Abstract
Several tritrophic systems are characterized by local over-exploitation of the food source. Interactions between predatory mites, spider mites and their host plants are an example of such systems: either the spider mites over-exploit local patches of host plants or the spider mites are exterminated by predatory mites. It is often stated that modelling the overall population dynamics of such systems in a realistic way would soon lead to an unmanageable edifice. We advocate, however, the use of physiologically structured population models as a both general and formal mathematical framework. The advantage is that analytically tractable models may be obtained from the complex ‘master’ model by time-scale arguments or special choices of model ingredients. In this way a network of models can be derived, each concentrating on a particular aspect, all inadequate to cover the entire spectrum, but together (we hope) providing a coherent set of insights the relative importance of which can be assessed by computer experiments on the ‘master’ model.
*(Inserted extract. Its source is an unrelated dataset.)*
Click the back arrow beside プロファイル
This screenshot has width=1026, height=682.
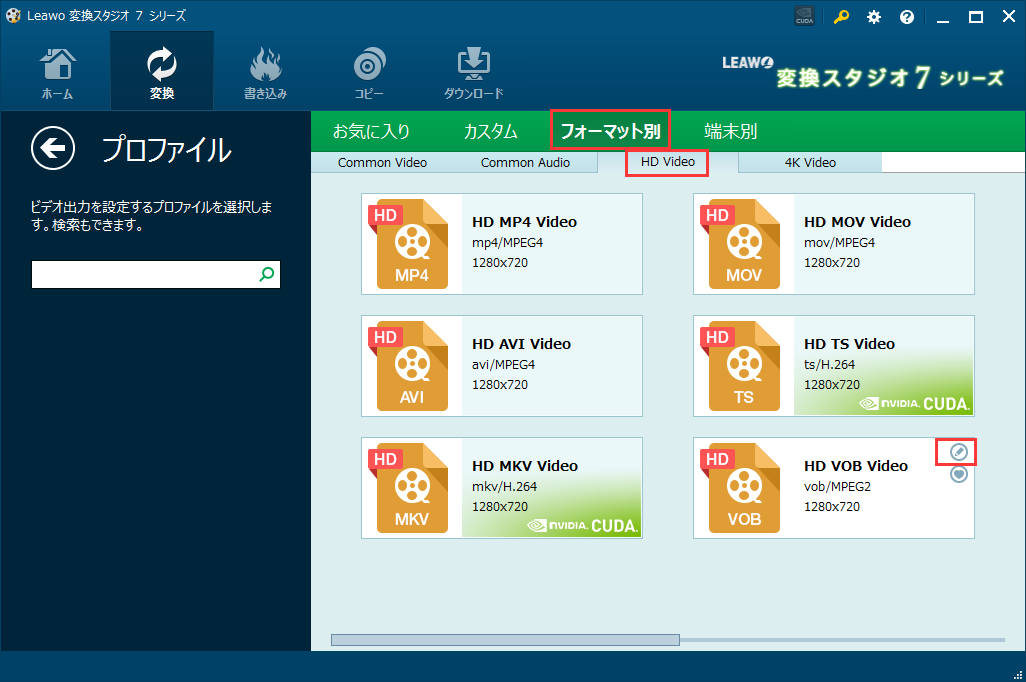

In this paper a rather realistic model of predator/prey interactions in an ensemble of host-plant patches is presented and, as an example of our approach, some special cases are derived from that model. Their analysis provided some first, useful insights. It is shown that prolonged duration of the prey-dispersal phase and prey dispersal from predator (-invaded prey) patches may result in a stable steady state, whereas a humped plant-production function may — under certain conditions — result in two stable steady states.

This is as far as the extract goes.